Posted: 06 Dec 2011 04:42 PM PST

Since Panda has happened I (and others) have highlighted how brands have ranked doorway pages, ranked scraped 3rd party content, padded out crap "content farm" content to suck in search traffic, took their market leading position & used it to deliver inferior experiences, bought out bankrupt competitors & redirected the PageRank, engaged in off-topic affiliate extension (Barnes & Noble, Overstock, Overstock AND Barnes & Noble), etc etc etc

At the same time, independent webmasters face greater uncertainty than ever (legal, personal property rights, and from alleged "quality" algorithms like Panda & editorial crackdowns from Google engineers).

If you are not operating at scale, you are an inefficiency which must be expunged from the marketplace.

I have maintained that Panda was a joke & a diversion to re-frame the quality debate as Google dialed up on inserting their own vertical results in the search results, allowing them to monetize the "organic" search results.
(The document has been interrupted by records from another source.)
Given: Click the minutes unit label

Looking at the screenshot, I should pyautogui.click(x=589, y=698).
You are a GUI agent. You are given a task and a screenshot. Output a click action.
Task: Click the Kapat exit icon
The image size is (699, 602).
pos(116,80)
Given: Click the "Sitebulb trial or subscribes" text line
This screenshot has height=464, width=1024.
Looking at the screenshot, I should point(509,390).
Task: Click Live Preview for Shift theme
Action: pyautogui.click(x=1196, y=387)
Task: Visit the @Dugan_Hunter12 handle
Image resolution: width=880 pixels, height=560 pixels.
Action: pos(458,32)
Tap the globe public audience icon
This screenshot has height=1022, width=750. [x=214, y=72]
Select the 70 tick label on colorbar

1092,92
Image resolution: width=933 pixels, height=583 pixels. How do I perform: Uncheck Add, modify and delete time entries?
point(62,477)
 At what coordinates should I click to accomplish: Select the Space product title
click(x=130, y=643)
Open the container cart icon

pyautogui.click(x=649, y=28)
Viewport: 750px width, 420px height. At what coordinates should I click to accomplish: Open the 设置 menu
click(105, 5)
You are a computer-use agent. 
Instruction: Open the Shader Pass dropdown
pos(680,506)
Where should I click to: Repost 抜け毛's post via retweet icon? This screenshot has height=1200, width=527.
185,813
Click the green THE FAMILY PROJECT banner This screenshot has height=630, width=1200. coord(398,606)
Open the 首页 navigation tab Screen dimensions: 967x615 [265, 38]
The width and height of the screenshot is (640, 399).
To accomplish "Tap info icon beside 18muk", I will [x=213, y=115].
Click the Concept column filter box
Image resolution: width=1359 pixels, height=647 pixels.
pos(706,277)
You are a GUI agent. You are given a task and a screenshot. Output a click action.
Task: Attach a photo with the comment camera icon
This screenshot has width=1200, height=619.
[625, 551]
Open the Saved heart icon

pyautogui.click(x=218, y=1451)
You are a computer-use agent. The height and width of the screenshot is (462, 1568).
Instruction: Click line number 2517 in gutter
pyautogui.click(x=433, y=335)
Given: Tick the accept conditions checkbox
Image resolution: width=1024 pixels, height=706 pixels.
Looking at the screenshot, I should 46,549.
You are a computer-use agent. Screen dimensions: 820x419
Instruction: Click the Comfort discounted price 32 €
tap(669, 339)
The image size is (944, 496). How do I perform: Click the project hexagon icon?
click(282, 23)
Such a view may have been seen as cynical, but it is something that more people are realizing as true. Read this great article from Tom Foremski on ZDNet.

Google's percent of downstream traffic to YouTube has more than doubled since Panda.

You know how John Stewart or George Carlin have to present reality as a joke to express it? Well watch the above video & then read this article:

"Every single leading company is waiting for user-generated content or is licensing content" in order to reach advertisers, Rosenblatt said. "YouTube was tired of waiting. They told us that they needed a home and garden channel, a pets channel and a health/Livestrong channel. They are paying us up front, plus a rev share. This is the beginning of them funding professional content creators."

I have mentioned Demand Media's video "efforts" before.

But my opinion doesn't matter.

As a monopoly, only Google's does.

And they decided to subsidize Demand Media while torching your site.